Section 1 . Purpose . The visa-issuance process plays a crucial role in detecting individuals with terrorist ties and stopping them from entering the United States. Perhaps in no instance was that more apparent than the terrorist attacks of September 11, 2001, when State Department policy prevented consular officers from properly scrutinizing the visa applications of several of the 19 foreign nationals who went on to murder nearly 3,000 Americans. And while the visa-issuance process was reviewed and amended after the September 11 attacks to better detect would-be terrorists from receiving visas, these measures did not stop attacks by foreign nationals who were admitted to the United States.

Numerous foreign-born individuals have been convicted or implicated in terrorism-related crimes since September 11, 2001, including foreign nationals who entered the United States after receiving visitor, student, or employment visas, or who entered through the United States refugee resettlement program. Deteriorating conditions in certain countries due to war, strife, disaster, and civil unrest increase the likelihood that terrorists will use any means possible to enter the United States.  The United States must be vigilant during the visa-issuance process to ensure that those approved for admission do not intend to harm Americans and that they have no ties to terrorism.

In order to protect Americans, the United States must ensure that those admitted to this country do not bear hostile attitudes toward it and its founding principles.  The United States cannot, and should not, admit those who do not support the Constitution, or those who would place violent ideologies over American law.  In addition, the United States should not admit those who engage in acts of bigotry or hatred (including “honor” killings, other forms of violence against women, or the persecution of those who practice religions different from their own) or those who would oppress Americans of any race, gender, or sexual orientation.

Sec . 2 . Policy . It is the policy of the United States to protect its citizens from foreign nationals who intend to commit terrorist attacks in the United States; and to prevent the admission of foreign nationals who intend to exploit United States immigration laws for malevolent purposes.

Sec . 3 . Suspension of Issuance of Visas and Other Immigration Benefits to Nationals of Countries of Particular Concern

(a) The Secretary of Homeland Security, in consultation with the Secretary of State and the Director of National Intelligence, shall immediately conduct a review to determine the information needed from any country to adjudicate any visa, admission, or other benefit under the INA (adjudications) in order to determine that the individual seeking the benefit is who the individual claims to be and is not a security or public-safety threat.

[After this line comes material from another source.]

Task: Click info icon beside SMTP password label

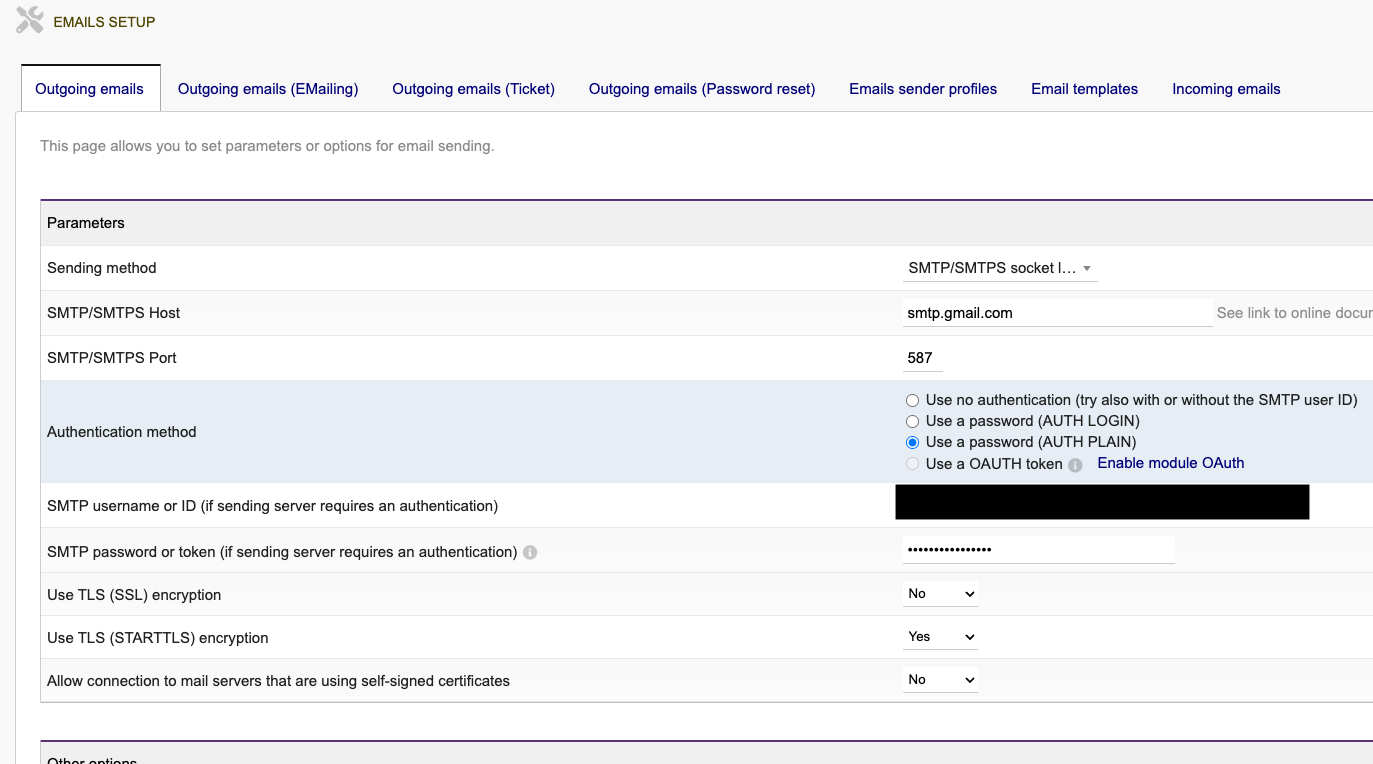Action: tap(530, 552)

(b)  The Secretary of Homeland Security, in consultation with the Secretary of State and the Director of National Intelligence, shall submit to the President a report on the results of the review described in subsection (a) of this section, including the Secretary of Homeland Security’s determination of the information needed for adjudications and a list of countries that do not provide adequate information, within 30 days of the date of this order.  The Secretary of Homeland Security shall provide a copy of the report to the Secretary of State and the Director of National Intelligence.

(c)  To temporarily reduce investigative burdens on relevant agencies during the review period described in subsection (a) of this section, to ensure the proper review and maximum utilization of available resources for the screening of foreign nationals, and to ensure that adequate standards are established to prevent infiltration by foreign terrorists or criminals, pursuant to section 212(f) of the INA, 8 U.S.C. 1182(f), I hereby proclaim that the immigrant and nonimmigrant entry into the United States of aliens from countries referred to in section 217(a)(12) of the INA, 8 U.S.C. 1187(a)(12), would be detrimental to the interests of the United States, and I hereby suspend entry into the United States, as immigrants and nonimmigrants, of such persons for 90 days from the date of this order (excluding those foreign nationals traveling on diplomatic visas, North Atlantic Treaty Organization visas, C-2 visas for travel to the United Nations, and G-1, G-2, G-3, and G-4 visas).

(d)  Immediately upon receipt of the report described in subsection (b) of this section regarding the information needed for adjudications, the Secretary of State shall request all foreign governments that do not supply such information to start providing such information regarding their nationals within 60 days of notification.

(e)  After the 60-day period described in subsection (d) of this section expires, the Secretary of Homeland Security, in consultation with the Secretary of State, shall submit to the President a list of countries recommended for inclusion on a Presidential proclamation that would prohibit the entry of foreign nationals (excluding those foreign nationals traveling on diplomatic visas, North Atlantic Treaty Organization visas, C-2 visas for travel to the United Nations, and G-1, G-2, G-3, and G-4 visas) from countries that do not provide the information requested pursuant to subsection (d) of this section until compliance occurs.

(f)  At any point after submitting the list described in subsection (e) of this section, the Secretary of State or the Secretary of Homeland Security may submit to the President the names of any additional countries recommended for similar treatment.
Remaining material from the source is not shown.